Brexit: Withdrawal Agreement and Political Declaration Debate
Full Debate: Read Full DebateLord True
Main Page: Lord True (Conservative - Life peer)Department Debates - View all Lord True's debates with the Department for Exiting the European Union
(5 years, 10 months ago)
Lords ChamberMy Lords, the great paradox today is that everyone comes here to lament uncertainty, yet, 930 days after the referendum, hundreds of people—Members of this Parliament—come to Westminster every day to debate and plot how to prolong uncertainty. The truth is that if we want to end uncertainty swiftly we can cut the Gordian knot, make a clean break—as Parliament has already voted to do—and leave on 29 March. Frankly, millions of people would delight to wake up on 30 March not having to hear the name Juncker ever again. Clouds of uncertainty and the stench of increasingly incomprehensible parliamentary intrigue would begin to dispel on the breezes of a British spring.
I do not accept a commination, from whatever quarter it may come, that that choice is not a moral one. I was taught in a Christian home to keep my word, and “leave” is a short, English word. I agreed with the powerful speech of the noble Lord, Lord Grocott. No one who loves this country and Parliament could view the present constitutional crisis without deep sadness. In the past we have had Peers against the people, but this is the first time—with the arguable exception of the 1640s—that we have had a crisis of Parliament against the people.
We had the people’s vote that Parliament voted for; we heard the verdict Parliament asked for in referendum and general election. Yet, since then, instead of acting as required, a majority in this Parliament have behaved as if the British people had never spoken. No wonder there is disillusionment with politics. We are also seeing the emergence in Britain of a separate political class, embedded in the comfort zone of a wider capital establishment. Perhaps this flows in part from a new sense of untouchability. Those in this House are not elected but now those in another place, who for the first time since the 17th century cannot be dissolved except by their own will, know they are secure for years and can play whatever games they choose.

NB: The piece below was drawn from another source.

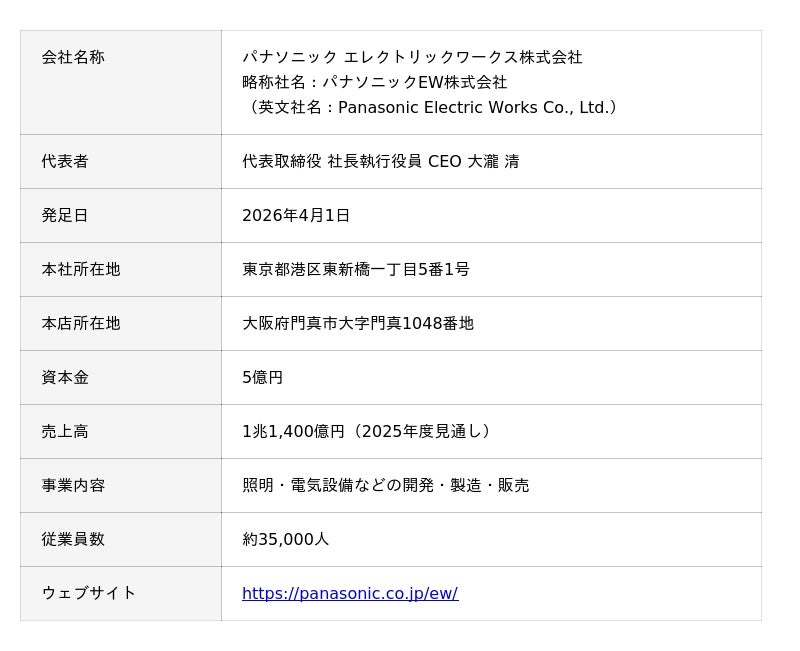Click the 略称社名 abbreviated name line
The height and width of the screenshot is (651, 800).
tap(374, 82)
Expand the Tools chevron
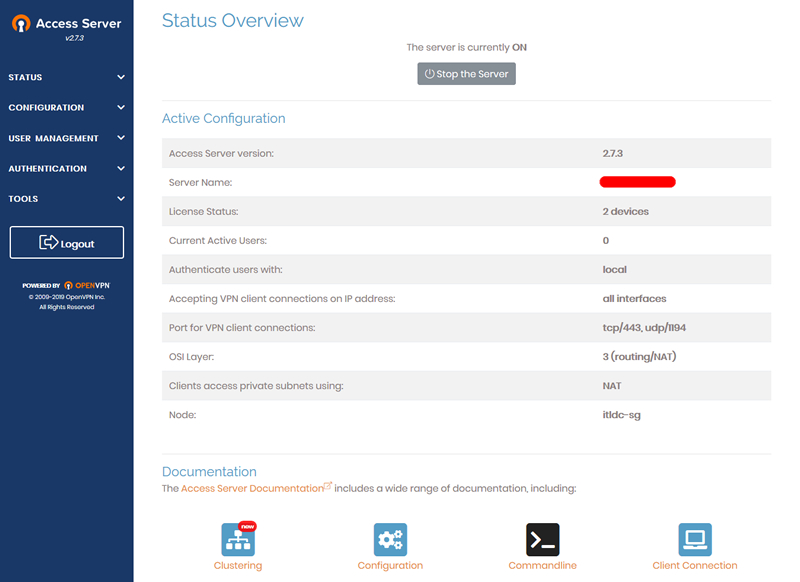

How extraordinary it seems that this great Parliament, having been asked by the people to recover powers for itself to make our own rules and laws, should shy away from what our predecessors in this place fought for, for generations. Have we so little trust in ourselves and in our nation’s capacity? How shaming and arrogant I find it that, at the same time, we duck and weave to evade the choice of the electorate in 2016 and 2017. Frankly, I have led too sheltered a life to know much about swingers but I do know a little about the Vicar of Bray. A promise given should be kept. Have we so little trust in the people and their good sense? This way no good lies for the future of our Parliament.
There are only two ways to end swiftly the uncertainty that everybody laments and which has dragged on for two and a half years. The answer is not this deal, which, far from ending uncertainty, ties us into years of more negotiation on unfavourable terms with no guarantee that the torment or EU interference in our affairs will ever end. It is certainly not a second referendum, which, far from healing, would scour our body politic further, and it is not delaying the date of leaving. Does anyone believe that most of those who voted to remove 29 March from our law would ever reinstate another date? The two choices to end uncertainty swiftly are these: to ignore the people, reverse Article 50 and stay in; or to respect the decision already taken by Parliament and people and come out on 29 March—not with “no deal” as it is absurdly styled but on WTO terms, on which most of the world trades.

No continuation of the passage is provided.